Resenha #20 - Fundação (Isaac Asimov)

[SEM SPOILERS]
Esta resenha corresponde a primeira parte da trilogia clássica. O livro lido contém as três partes, mas como existem edições (da Aleph) em separado, - sendo elas: "Fundação", "Fundação e Império" e "Segunda Fundação" - serão resenhadas como tal.  
Fundação é um clássico da Ficção Científica e considerado a obra máxima de Asimov. A veia por onde corre a história é principalmente política, inclusive quando aborda a religião e a tecnologia. A  escala grandiosa que Asimov construiu o livro são maiores que a duração de uma vida humana, sendo necessários vários personagens para acompanharmos o que acontece. Contudo, a figura de Hari Seldon perpassa todas as longas passagens de tempo. 
A história.
Se passa em nossa galáxia em um futuro muito distante, onde existe um Império Galático de 12 mil anos. Hari Seldon é um cientista que desenvolveu a psicohistória, uma ciência matemática que calcula grandes movimentações históricas através dos milênios. Suas previsões apontam como inevitável a queda do grande império, seguido de um longo período de guerras. Seldon propôs a criação de uma Fundação para guardar todo o conhecimento humano, reduzir o período de caos com a formação de um novo império. A Fundação é criada no distante planeta Terminus e seu desenvolvimento político se dá em meio a crises com os planetas vizinhos e profecias cientificas de Seldon. No primeiro volume, acompanhamos essa longa história pelos personagens Salvor Hardin e Hober Mallow, além do próprio Hari Seldon.
Império à romana
A influência do império romano na história do império galático é bem aparente, com a profusão de conceitos como "municipalidade" e "senado". Outra semelhança é de um império tão grande que as áreas mais longínquas usam essa ausência como elemento político, além, é claro, da semelhança da queda do império romano e do galático. Contudo são inspirações políticas retiradas da história do Império romano não ficaram nada forçadas. O mesmo não se pode dizer da religião que na obra ficou reduzida a instrumento de manipulação onde só existem enganadores e enganados.
Imaginação e diversão
A escrita de Asimov é pouco elaborada na forma de usar a linguagem, segue um estilo de relatório pouco atraente por si, o que por um lado agiliza a leitura. Sua qualidade está na imaginação da história que conta. É um livro bastante divertido pelas suas viradas que são bem fundamentadas cientificamente e isso fez o autor se reconhecido. Um bom exemplo é que Asimov inventou a psicohistória através do estudo de gases que podem ser entendidos em grandes movimentos, mas incapazes de serem previstos em unidades menores.

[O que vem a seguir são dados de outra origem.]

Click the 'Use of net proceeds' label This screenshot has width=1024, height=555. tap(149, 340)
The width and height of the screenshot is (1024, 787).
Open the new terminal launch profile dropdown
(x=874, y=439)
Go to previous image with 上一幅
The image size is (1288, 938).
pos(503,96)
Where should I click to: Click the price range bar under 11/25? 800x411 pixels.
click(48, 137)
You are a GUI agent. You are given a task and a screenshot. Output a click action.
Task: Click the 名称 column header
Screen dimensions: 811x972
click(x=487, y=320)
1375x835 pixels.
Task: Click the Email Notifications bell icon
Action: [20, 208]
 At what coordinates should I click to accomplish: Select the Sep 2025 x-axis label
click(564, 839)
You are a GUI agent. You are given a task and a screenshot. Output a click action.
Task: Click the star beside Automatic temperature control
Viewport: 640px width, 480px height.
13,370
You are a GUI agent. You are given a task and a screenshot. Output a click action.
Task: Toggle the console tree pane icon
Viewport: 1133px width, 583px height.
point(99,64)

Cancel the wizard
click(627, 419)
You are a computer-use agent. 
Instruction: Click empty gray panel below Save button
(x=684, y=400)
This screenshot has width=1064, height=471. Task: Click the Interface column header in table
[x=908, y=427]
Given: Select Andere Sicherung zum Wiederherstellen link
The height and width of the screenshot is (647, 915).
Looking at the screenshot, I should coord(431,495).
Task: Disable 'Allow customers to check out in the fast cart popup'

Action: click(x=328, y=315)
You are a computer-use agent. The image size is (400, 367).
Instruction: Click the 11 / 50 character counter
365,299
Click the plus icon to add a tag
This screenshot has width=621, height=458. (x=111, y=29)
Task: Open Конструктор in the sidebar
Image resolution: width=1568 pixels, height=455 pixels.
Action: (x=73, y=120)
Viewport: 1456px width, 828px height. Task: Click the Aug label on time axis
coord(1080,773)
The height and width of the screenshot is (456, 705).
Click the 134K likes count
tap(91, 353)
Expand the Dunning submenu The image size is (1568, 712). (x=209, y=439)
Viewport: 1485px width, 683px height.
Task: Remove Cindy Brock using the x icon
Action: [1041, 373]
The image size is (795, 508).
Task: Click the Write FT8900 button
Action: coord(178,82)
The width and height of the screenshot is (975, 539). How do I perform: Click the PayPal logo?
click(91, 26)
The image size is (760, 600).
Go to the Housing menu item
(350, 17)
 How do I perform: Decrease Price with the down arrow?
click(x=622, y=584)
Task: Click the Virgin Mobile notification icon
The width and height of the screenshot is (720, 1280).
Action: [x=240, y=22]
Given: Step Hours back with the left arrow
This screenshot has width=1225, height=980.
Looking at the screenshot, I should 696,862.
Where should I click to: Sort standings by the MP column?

Fundação termina com suas pequenas histórias fechadas, porém as grandes questões ficam em aberto e o leitor terá que continuar a ler os volumes seguintes, "Fundação e Império" e "Segunda Fundação". Se o leitor se satisfizer com a imaginação e se divertir lendo Fundação não será problema completar a Trilogia.
Sobre a edição lida para a resenha: Fundação (Trilogia) de Isaac Asimov. Trata-se da primeira edição pela Hemus, publicada numa época em que até uma trilogia não precisava de três livros publicados separadamente.